Objectives of the service
The service objective is to provide bespoke satellite-based analyses to support news agencies in their news reporting activities on humanitarian and environmental crises.
Especially in conflict or crisis situations, the available information is indeed scattered and disconnected, witnesses can be scarce, remote areas can be difficult to access and safety concerns can prohibit the presence of independent monitors. As a result, journalists find it difficult to closely monitor the events, due to the lack of sufficiently consistent, comprehensive, and comparable data.

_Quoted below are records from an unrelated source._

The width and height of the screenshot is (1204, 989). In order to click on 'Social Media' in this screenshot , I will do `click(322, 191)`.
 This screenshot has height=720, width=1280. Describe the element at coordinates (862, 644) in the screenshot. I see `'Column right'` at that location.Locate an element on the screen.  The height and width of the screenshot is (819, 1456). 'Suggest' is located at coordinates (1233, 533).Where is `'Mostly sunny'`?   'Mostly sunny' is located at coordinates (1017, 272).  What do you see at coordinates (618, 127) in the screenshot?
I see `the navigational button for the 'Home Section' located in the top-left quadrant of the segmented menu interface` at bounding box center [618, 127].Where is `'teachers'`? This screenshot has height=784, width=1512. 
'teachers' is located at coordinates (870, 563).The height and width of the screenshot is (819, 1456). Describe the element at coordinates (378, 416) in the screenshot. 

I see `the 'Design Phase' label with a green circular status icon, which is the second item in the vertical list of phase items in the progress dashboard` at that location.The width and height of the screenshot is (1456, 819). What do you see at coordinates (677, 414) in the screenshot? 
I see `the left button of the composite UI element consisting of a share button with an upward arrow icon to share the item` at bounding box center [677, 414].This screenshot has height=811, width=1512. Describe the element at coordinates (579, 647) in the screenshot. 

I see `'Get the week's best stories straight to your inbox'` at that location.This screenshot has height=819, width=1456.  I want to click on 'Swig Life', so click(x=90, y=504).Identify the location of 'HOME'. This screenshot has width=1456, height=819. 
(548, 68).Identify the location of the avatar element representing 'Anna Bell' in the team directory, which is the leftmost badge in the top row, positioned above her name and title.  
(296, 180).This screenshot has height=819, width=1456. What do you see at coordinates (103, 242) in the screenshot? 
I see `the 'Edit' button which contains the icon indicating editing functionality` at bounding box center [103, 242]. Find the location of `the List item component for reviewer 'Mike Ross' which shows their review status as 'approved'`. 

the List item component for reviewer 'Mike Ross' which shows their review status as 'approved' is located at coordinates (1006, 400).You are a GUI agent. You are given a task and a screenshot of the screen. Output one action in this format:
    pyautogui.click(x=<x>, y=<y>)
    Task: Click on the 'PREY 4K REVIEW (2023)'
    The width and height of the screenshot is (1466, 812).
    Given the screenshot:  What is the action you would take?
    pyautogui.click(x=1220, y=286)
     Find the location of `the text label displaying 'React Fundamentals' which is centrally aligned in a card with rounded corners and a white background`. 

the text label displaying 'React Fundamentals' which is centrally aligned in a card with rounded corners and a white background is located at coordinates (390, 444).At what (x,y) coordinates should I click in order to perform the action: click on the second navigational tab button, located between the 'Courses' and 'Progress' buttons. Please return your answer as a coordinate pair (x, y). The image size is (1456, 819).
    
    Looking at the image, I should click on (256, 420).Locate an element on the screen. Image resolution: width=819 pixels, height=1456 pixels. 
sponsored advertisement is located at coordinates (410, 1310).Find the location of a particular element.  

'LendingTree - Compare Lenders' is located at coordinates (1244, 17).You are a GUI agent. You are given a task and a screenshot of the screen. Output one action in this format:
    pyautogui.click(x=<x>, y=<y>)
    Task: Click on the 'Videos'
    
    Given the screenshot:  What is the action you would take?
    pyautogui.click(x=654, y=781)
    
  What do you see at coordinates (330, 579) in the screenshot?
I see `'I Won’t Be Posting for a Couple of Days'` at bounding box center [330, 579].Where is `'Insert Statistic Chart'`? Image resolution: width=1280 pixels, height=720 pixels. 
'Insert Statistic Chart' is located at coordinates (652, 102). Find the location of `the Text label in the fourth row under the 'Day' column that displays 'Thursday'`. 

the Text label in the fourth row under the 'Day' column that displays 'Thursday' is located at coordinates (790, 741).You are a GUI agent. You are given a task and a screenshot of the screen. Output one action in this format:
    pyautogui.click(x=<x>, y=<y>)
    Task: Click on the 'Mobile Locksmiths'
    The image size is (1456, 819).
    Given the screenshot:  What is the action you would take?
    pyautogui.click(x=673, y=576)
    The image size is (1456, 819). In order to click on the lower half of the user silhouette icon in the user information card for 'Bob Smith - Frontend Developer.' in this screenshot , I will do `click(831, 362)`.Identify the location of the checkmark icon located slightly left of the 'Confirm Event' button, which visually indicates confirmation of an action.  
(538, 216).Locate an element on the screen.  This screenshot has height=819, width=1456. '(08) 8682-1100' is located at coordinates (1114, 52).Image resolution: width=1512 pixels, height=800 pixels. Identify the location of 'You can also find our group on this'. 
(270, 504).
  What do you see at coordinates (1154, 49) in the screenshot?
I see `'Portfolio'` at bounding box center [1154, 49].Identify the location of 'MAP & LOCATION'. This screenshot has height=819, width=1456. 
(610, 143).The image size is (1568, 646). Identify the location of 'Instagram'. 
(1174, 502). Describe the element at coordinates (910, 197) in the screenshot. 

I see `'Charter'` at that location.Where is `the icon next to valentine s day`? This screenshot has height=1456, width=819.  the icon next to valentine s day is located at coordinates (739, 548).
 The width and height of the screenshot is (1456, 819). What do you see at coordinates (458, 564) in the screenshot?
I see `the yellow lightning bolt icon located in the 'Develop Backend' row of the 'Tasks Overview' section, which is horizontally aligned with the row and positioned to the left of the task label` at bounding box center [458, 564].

GMV service will use the latest available imagery, as well as historical images, to detect and classify as much actionable evidence as possible from space. To that purpose, the service will leverage advanced Earth Observation (EO) and Machine Learning (ML) techniques and validated crowdsourced non-EO data to support the analyses, when made available by the customer.
The service geospatial products will be made available along with the EO data and products in a web portal for the users to get a more comprehensive picture.
It is important to highlight that GMV will only provide satellite-based objective and quantifiable products, leaving the analyses of the scenarios and the interpretation of the situation to the journalists.
Users and their needs
GMV service is targeted at digital media outlets and news agencies dealing with investigative, storytelling and analytical journalism.
A sample of needs shared by stakeholders interviewed by GMV are:
Have access to geospatial products and EO imagery that is easily "readable", to be able to identify features under analysis;
Use EO data to provide unbiased and independent facts to complete and corroborate witnesses’ stories, to lend credibility to a story and add transparency of reporting, especially in remote and inaccessible locations;
Use EO data to perform spatio-temporal analyses to monitor phenomena on a macro scale (e.g., regional- or country-level) and bring to light hidden cause-effect mechanisms;
Address the issue of scattered and disconnected information;
Have access to a tool to visualise, download and explore the EO data and geospatial products.
During the project, a use case study will be implemented to showcase the service under development to a real-world scenario. The use case study has been pinpointed by the anchor user as a high-priority application and is expected to provide critical input information for their news reports.
Service/ system concept
The service will combine remote sensing expertise with state-of-the-art deep learning methods to generate valuable data products from raw EO data. The data products will be available to be visualised, explored, and interrogated by the users on a web portal.
Satellite imagery is the core source of data for the generation of the information products, and the backend system is a suite of information extraction and enrichment pipelines. The below diagram depicts the information flow throughout the service.
Space Added Value
The space assets considered in the use case study are:
Optical satellite imagery (Sentinel-2 time series);
Very High Resolution (VHR) optical imagery;
Global Navigation Satellite System data (e.g., GPS).
The envisaged processing chain is developed to scan large spatial areas and long-time spans of the Sentinel-2 archive and automatically identify and extract the feature under analysis.
Sentinel-2 time series data is complemented by VHR imagery to train the machine learning models and validate the results, together with ground truth data (where available).
Journalists will be able to work with the EO products and integrate them together with their other sources of information (local information, testimonies, etc.). All these pieces of information, as pieces in a puzzle, will help them understand the scenario under investigation. In addition, satellite-based products and data could contribute to discover certain hidden cause-effect mechanisms (e.g., environmental degradation) and to assess the impact of environmental policies (e.g., banning of plastic bags).
The below diagram provides an overview of the value chain in the service.
The project is a CCN activity that aims to enhance the suite of BIGMIG services with a new space-based service.
The CCN activity kicked off at the end of June 2021. Since then, BIGMIG team held interviews with journalists from different media and enquired about the use of EO data in their daily work. These interviews helped GMV consolidate the user needs of the sector.
Three remote User Meetings were held with the anchor user to define their requirements and identify a high-priority application that can be showcased during the pilot phase. It is expected that the selected use case study will provide critical information for their news reports.
The new service has been designed to leverage the system and service architecture developed during BIGMIG main activities as much as possible. Nevertheless, the team has been busy evolving existing components and developing new ones where necessary. In particular, the algorithms to extract the feature under analysis in the use case have been developed.
The FAT-SAT milestone is scheduled for December 2022.